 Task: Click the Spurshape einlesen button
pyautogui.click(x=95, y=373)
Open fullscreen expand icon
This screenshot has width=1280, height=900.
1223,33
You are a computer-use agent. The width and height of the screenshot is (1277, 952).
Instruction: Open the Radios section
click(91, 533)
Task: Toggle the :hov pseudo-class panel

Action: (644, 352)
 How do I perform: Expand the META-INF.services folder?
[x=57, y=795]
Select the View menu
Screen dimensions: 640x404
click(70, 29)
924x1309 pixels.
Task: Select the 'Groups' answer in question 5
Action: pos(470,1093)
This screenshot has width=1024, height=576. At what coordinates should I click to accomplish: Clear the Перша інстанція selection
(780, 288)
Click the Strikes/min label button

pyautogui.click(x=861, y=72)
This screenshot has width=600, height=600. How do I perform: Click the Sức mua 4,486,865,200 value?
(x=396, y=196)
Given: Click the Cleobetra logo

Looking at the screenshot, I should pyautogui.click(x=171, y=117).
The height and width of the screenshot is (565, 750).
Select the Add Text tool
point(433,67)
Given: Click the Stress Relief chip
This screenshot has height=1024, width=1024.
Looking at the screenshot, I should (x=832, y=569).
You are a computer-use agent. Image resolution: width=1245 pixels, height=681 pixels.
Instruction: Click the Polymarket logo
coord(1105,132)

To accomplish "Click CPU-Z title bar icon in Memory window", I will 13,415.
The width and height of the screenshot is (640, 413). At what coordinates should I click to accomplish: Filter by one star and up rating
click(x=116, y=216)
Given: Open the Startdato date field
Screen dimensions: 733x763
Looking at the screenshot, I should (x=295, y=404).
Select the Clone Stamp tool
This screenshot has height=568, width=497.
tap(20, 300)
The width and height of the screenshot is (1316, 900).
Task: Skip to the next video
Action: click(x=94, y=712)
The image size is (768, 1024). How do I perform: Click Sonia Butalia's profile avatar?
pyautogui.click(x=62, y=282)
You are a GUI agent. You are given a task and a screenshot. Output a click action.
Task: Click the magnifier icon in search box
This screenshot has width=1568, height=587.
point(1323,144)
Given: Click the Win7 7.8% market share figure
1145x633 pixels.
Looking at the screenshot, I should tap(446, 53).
——
Problem statement
Give back each entry above precisely as it was written.

Answer space
 Task: Click the Spurshape einlesen button
pyautogui.click(x=95, y=373)
Open fullscreen expand icon
This screenshot has width=1280, height=900.
1223,33
You are a computer-use agent. The width and height of the screenshot is (1277, 952).
Instruction: Open the Radios section
click(91, 533)
Task: Toggle the :hov pseudo-class panel

Action: (644, 352)
 How do I perform: Expand the META-INF.services folder?
[x=57, y=795]
Select the View menu
Screen dimensions: 640x404
click(70, 29)
924x1309 pixels.
Task: Select the 'Groups' answer in question 5
Action: pos(470,1093)
This screenshot has width=1024, height=576. At what coordinates should I click to accomplish: Clear the Перша інстанція selection
(780, 288)
Click the Strikes/min label button

pyautogui.click(x=861, y=72)
This screenshot has width=600, height=600. How do I perform: Click the Sức mua 4,486,865,200 value?
(x=396, y=196)
Given: Click the Cleobetra logo

Looking at the screenshot, I should pyautogui.click(x=171, y=117).
The height and width of the screenshot is (565, 750).
Select the Add Text tool
point(433,67)
Given: Click the Stress Relief chip
This screenshot has height=1024, width=1024.
Looking at the screenshot, I should (x=832, y=569).
You are a computer-use agent. Image resolution: width=1245 pixels, height=681 pixels.
Instruction: Click the Polymarket logo
coord(1105,132)

To accomplish "Click CPU-Z title bar icon in Memory window", I will 13,415.
The width and height of the screenshot is (640, 413). At what coordinates should I click to accomplish: Filter by one star and up rating
click(x=116, y=216)
Given: Open the Startdato date field
Screen dimensions: 733x763
Looking at the screenshot, I should (x=295, y=404).
Select the Clone Stamp tool
This screenshot has height=568, width=497.
tap(20, 300)
The width and height of the screenshot is (1316, 900).
Task: Skip to the next video
Action: click(x=94, y=712)
The image size is (768, 1024). How do I perform: Click Sonia Butalia's profile avatar?
pyautogui.click(x=62, y=282)
You are a GUI agent. You are given a task and a screenshot. Output a click action.
Task: Click the magnifier icon in search box
This screenshot has width=1568, height=587.
point(1323,144)
Given: Click the Win7 7.8% market share figure
1145x633 pixels.
Looking at the screenshot, I should tap(446, 53).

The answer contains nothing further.